**TASK STATEMENT:**
Filter the listing for lines containing "page".

**DATA FOR ANALYSIS:**
- - - -

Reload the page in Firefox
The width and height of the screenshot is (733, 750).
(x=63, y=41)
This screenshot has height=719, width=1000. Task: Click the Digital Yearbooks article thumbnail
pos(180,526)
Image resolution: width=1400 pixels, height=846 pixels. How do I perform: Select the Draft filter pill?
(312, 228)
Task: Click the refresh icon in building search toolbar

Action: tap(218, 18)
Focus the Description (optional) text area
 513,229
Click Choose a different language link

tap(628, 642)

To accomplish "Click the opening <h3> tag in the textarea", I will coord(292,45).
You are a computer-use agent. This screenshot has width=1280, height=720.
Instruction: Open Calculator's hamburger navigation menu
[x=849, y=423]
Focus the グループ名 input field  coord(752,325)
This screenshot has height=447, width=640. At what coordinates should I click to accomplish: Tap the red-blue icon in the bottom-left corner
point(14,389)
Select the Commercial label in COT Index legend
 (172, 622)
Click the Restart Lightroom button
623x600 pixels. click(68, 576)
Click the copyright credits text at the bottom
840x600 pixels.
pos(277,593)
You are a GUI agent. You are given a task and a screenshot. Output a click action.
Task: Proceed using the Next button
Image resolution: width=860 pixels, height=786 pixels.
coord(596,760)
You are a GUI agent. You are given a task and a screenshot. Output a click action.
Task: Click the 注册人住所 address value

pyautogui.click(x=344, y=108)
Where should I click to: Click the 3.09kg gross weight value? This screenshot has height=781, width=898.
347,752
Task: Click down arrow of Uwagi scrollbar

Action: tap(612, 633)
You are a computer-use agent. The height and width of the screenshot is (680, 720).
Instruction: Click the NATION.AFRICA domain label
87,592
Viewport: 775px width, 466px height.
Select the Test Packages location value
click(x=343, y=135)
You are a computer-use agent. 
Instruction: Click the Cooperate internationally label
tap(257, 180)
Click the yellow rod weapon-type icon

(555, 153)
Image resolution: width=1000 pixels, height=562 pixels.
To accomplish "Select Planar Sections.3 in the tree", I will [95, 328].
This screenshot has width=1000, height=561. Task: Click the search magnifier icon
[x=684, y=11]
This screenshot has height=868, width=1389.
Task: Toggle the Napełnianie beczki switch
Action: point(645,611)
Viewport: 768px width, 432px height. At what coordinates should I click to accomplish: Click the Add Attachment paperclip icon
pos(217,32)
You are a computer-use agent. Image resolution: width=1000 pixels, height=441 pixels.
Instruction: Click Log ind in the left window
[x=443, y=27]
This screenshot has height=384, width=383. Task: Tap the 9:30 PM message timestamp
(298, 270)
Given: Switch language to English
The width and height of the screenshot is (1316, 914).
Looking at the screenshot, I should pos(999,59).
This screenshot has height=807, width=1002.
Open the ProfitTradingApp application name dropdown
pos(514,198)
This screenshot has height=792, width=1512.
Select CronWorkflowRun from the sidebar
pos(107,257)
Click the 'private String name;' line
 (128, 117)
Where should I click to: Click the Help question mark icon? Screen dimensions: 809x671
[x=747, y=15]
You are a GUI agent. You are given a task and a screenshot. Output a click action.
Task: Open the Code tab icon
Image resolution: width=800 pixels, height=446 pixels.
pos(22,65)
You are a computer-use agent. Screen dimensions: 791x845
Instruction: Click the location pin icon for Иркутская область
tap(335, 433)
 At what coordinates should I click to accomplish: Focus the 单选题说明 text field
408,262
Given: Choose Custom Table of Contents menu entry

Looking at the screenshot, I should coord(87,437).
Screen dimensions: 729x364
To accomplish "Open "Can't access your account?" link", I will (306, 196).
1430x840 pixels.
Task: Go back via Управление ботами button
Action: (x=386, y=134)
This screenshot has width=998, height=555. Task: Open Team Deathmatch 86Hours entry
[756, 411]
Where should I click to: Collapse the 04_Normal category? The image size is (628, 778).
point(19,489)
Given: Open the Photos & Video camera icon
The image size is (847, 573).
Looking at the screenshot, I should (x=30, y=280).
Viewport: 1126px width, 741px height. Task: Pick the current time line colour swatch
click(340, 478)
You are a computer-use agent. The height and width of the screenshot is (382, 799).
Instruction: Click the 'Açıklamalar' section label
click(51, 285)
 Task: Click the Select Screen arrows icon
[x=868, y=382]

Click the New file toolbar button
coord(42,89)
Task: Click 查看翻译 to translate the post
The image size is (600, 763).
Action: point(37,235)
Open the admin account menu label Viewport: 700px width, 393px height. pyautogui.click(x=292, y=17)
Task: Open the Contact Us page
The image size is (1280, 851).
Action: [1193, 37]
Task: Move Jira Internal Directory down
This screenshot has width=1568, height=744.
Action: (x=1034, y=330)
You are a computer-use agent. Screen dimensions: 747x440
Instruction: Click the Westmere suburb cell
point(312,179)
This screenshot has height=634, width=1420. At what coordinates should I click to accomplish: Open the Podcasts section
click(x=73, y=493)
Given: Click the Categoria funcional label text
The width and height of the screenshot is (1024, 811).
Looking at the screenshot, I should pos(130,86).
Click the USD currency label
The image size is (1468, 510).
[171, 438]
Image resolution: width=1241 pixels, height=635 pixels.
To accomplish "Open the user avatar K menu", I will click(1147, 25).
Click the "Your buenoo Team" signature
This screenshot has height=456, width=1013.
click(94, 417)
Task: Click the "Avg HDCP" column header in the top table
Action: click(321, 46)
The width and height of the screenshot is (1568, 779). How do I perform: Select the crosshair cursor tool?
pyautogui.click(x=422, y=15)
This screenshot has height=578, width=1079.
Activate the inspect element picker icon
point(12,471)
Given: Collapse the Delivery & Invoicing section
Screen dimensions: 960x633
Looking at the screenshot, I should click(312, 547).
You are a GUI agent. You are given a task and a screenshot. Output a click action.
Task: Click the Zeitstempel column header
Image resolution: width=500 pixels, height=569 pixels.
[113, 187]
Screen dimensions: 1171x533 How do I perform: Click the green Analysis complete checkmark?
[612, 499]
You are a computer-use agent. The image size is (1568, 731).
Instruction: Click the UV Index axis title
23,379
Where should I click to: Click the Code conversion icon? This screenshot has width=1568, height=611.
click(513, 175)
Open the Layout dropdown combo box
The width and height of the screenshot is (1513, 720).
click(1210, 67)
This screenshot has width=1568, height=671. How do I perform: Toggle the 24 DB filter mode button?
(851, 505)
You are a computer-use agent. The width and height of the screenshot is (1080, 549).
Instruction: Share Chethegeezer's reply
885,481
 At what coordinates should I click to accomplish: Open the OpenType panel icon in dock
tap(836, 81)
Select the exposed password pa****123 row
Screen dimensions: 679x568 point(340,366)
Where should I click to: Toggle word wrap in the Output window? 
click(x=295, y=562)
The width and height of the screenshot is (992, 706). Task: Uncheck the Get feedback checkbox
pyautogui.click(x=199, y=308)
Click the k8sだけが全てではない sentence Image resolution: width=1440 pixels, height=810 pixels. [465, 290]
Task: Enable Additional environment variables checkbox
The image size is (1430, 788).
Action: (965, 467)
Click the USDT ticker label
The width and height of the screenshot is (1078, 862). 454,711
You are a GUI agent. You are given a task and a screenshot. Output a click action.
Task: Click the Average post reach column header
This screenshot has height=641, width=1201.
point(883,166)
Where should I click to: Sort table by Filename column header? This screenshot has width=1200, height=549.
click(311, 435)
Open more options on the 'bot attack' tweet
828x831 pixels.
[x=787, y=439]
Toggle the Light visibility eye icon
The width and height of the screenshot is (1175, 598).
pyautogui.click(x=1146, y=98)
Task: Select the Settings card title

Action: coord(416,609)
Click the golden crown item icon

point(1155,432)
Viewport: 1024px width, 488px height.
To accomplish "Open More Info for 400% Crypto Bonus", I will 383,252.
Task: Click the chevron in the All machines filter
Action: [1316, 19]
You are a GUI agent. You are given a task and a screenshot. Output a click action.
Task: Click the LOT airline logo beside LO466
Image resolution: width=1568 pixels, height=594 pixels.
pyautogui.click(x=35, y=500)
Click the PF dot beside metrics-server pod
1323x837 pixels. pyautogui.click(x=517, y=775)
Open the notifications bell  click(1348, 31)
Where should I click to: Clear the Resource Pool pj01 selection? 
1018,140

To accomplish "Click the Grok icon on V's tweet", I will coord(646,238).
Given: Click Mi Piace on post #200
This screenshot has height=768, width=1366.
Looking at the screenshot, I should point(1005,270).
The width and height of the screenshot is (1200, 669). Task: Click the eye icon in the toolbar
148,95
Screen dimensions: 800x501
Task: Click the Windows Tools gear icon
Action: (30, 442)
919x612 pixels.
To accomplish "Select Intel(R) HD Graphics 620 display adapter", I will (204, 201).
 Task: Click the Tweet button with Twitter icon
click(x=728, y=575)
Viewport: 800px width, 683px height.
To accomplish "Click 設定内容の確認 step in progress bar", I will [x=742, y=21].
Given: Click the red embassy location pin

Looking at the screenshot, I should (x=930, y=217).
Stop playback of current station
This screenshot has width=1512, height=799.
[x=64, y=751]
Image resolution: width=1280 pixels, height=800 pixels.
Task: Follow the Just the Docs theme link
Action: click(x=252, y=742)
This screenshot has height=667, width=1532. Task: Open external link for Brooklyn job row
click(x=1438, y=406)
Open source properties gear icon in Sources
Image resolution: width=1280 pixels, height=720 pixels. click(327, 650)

- - - -

**ANSWER AREA:**
Reload the page in Firefox
Task: Open the Contact Us page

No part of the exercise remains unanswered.